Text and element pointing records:
— start —
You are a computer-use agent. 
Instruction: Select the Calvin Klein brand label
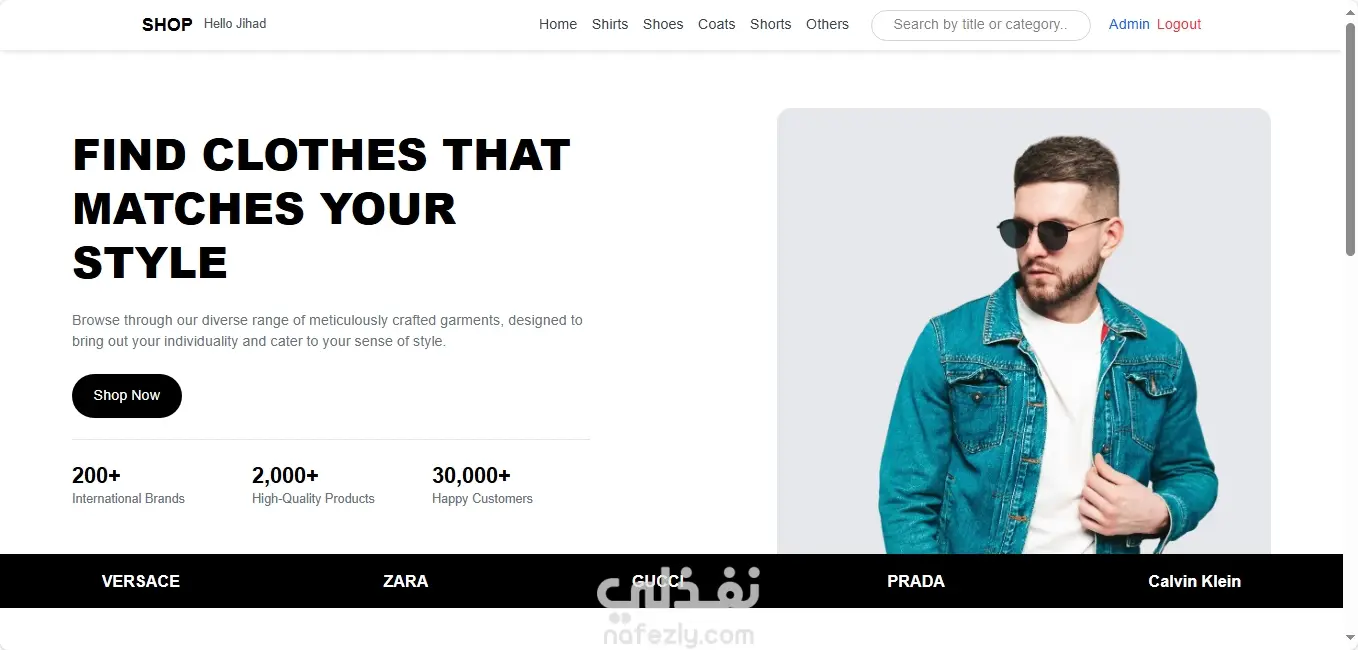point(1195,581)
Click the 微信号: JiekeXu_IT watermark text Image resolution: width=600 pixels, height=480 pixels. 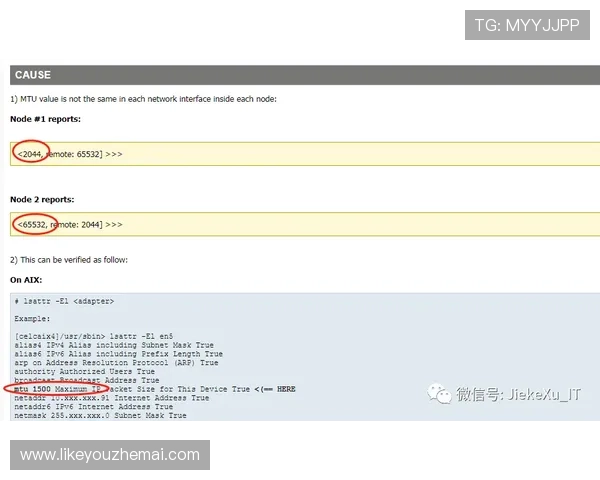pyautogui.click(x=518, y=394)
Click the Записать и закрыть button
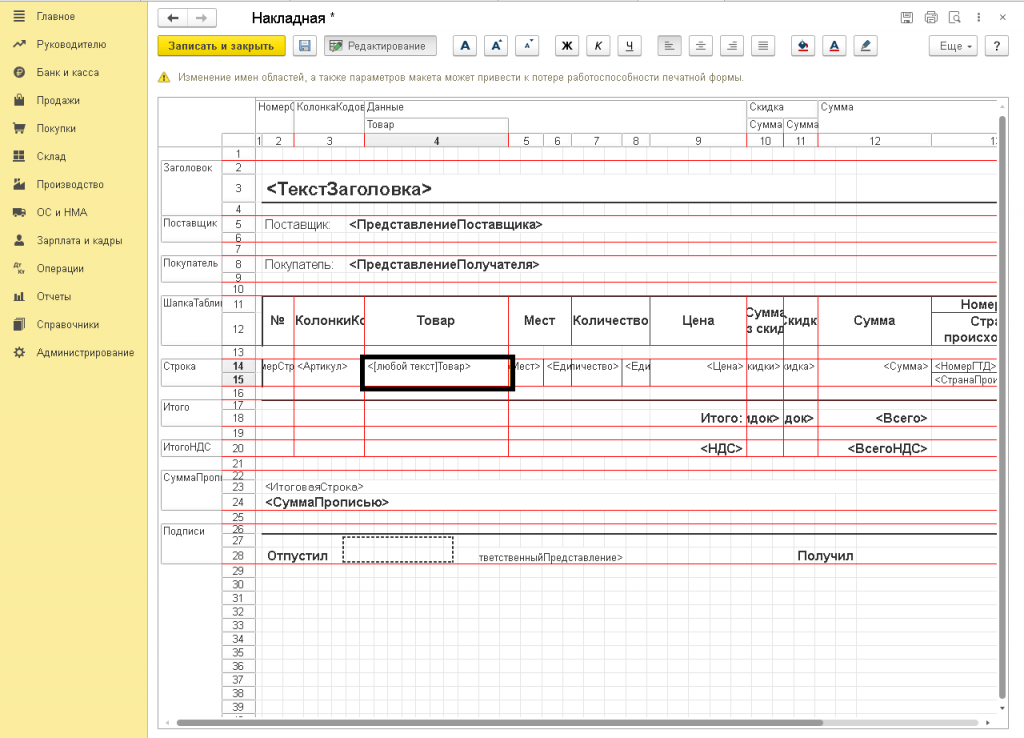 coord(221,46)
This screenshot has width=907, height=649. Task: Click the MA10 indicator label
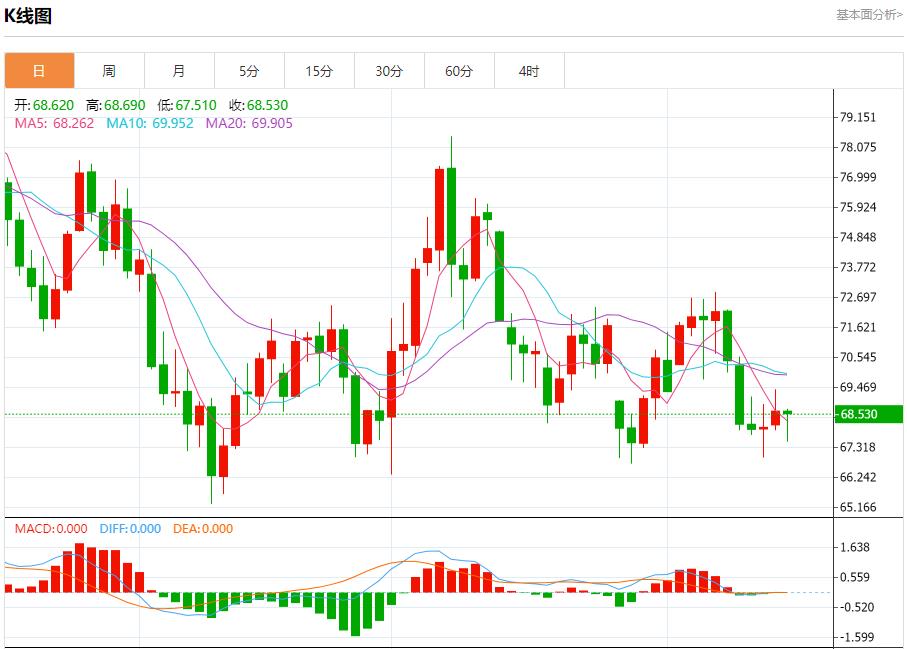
— end —
#### WHAT YOU WILL DO
Copy word for word the lines from the one containing "Click the Записать и закрыть button" through the end of the records, leaving the pictures out.

#### FINAL RESULT
Click the Записать и закрыть button
 coord(221,46)
This screenshot has width=907, height=649. Task: Click the MA10 indicator label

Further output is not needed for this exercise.